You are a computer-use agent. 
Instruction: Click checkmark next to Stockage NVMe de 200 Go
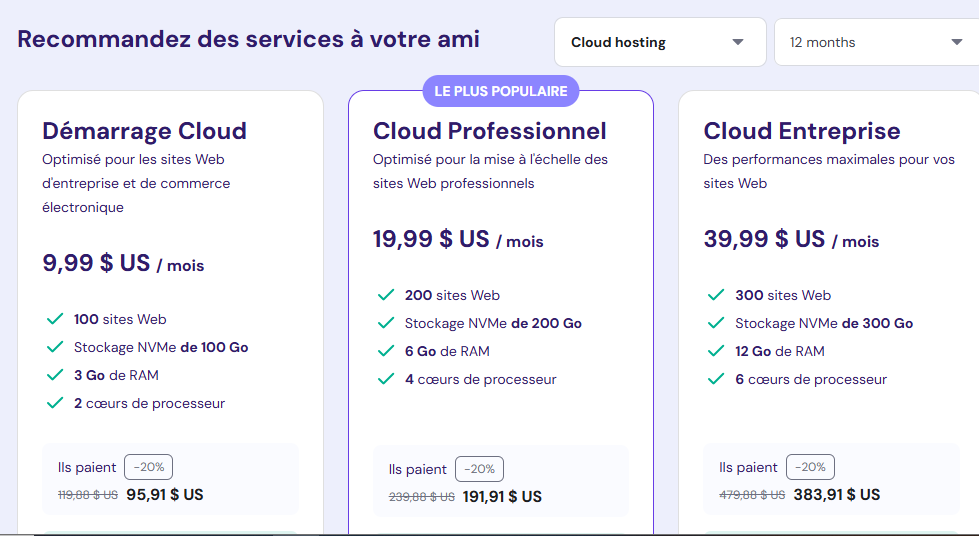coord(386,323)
+++
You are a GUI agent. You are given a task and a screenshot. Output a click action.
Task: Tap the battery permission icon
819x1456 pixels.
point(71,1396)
+++
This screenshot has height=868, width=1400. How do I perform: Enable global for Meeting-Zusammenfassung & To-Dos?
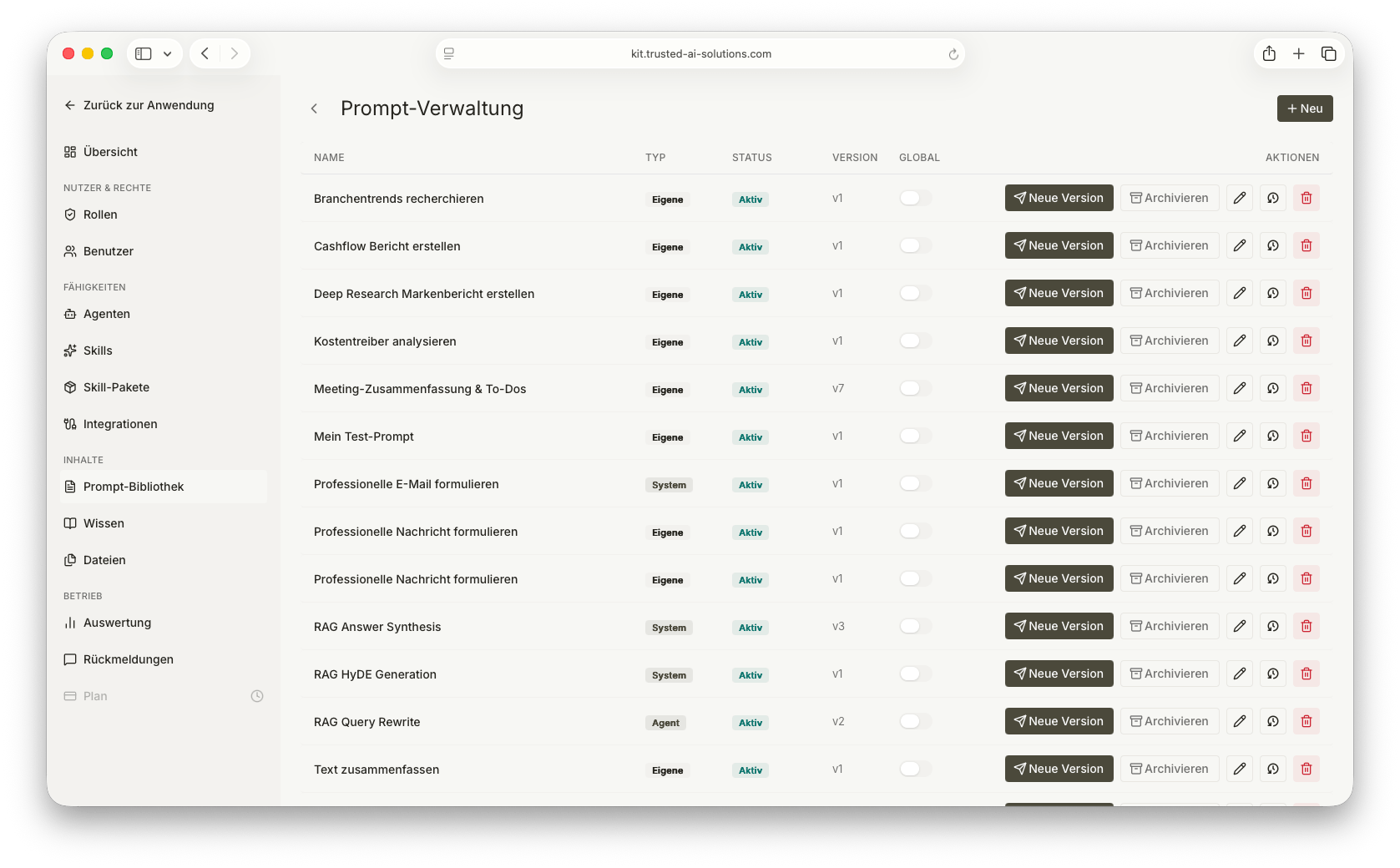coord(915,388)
+++
Copy out again the lines from the one with "This screenshot has" up to and including the one with "coord(915,388)", without the pictures.

**Answer for this exercise**
This screenshot has height=868, width=1400. How do I perform: Enable global for Meeting-Zusammenfassung & To-Dos?
coord(915,388)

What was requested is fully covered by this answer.